*Your assignment:*
Please print the entries below exactly, from the line with "You are a computer-use" through the line with "Instruction: Open the Products menu item", including both of those lines and leaving out all others.

*Excerpted data:*

..............................

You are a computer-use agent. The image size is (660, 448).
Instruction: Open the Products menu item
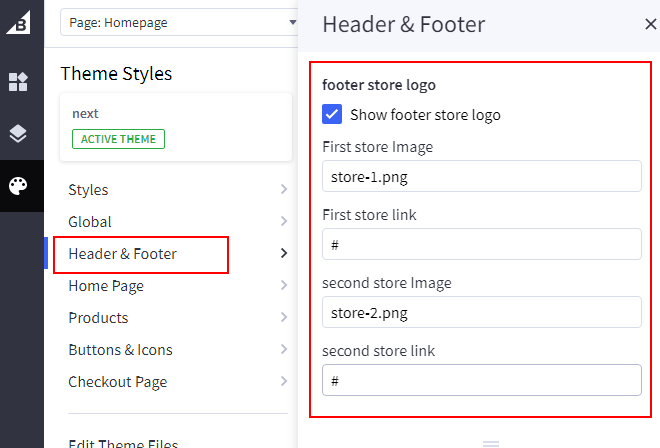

..............................

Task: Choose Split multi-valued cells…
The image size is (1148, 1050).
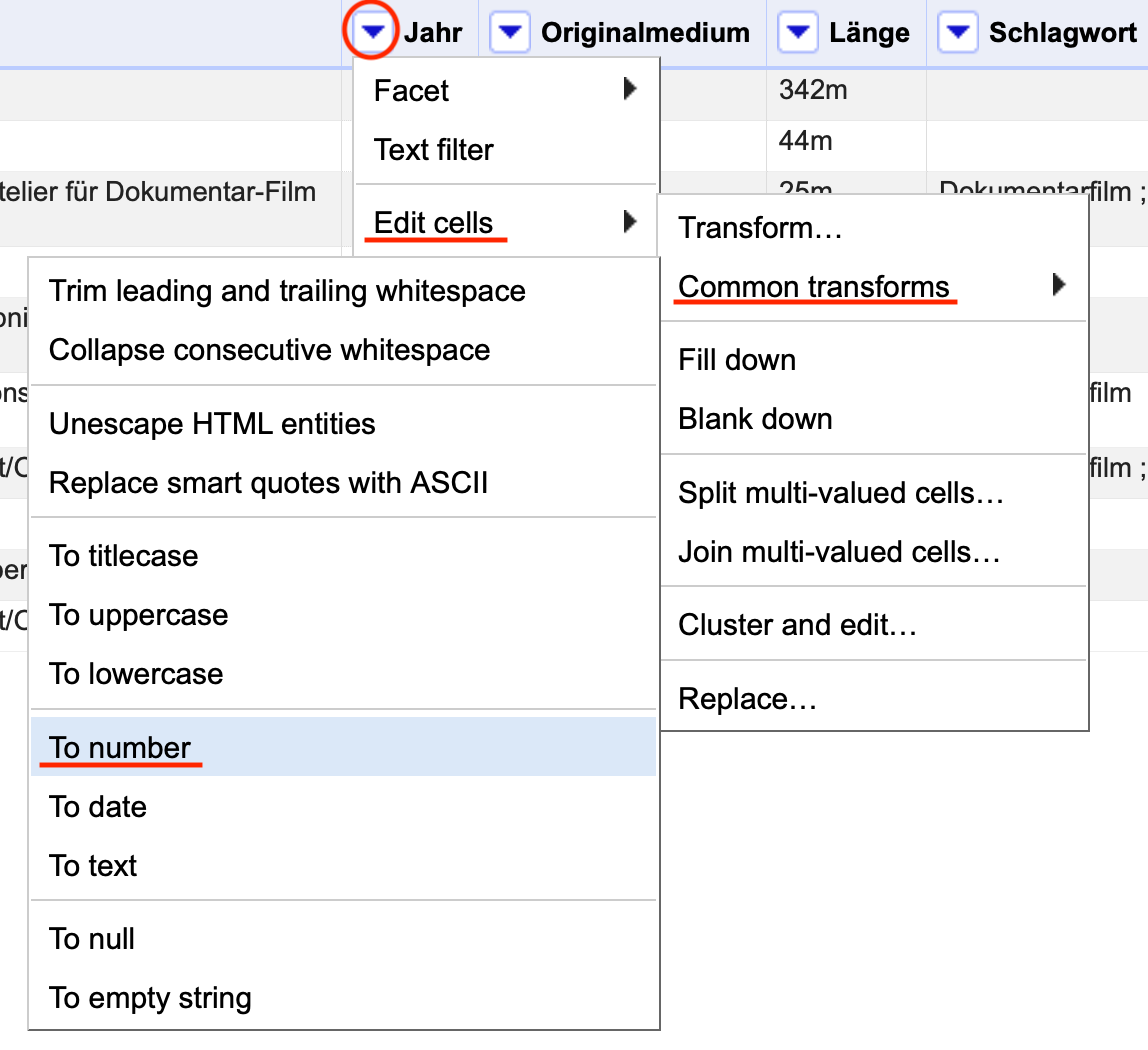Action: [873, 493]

..............................

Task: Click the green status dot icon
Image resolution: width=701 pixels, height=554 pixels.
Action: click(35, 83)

..............................

*Written solution:*
You are a computer-use agent. The image size is (660, 448).
Instruction: Open the Products menu item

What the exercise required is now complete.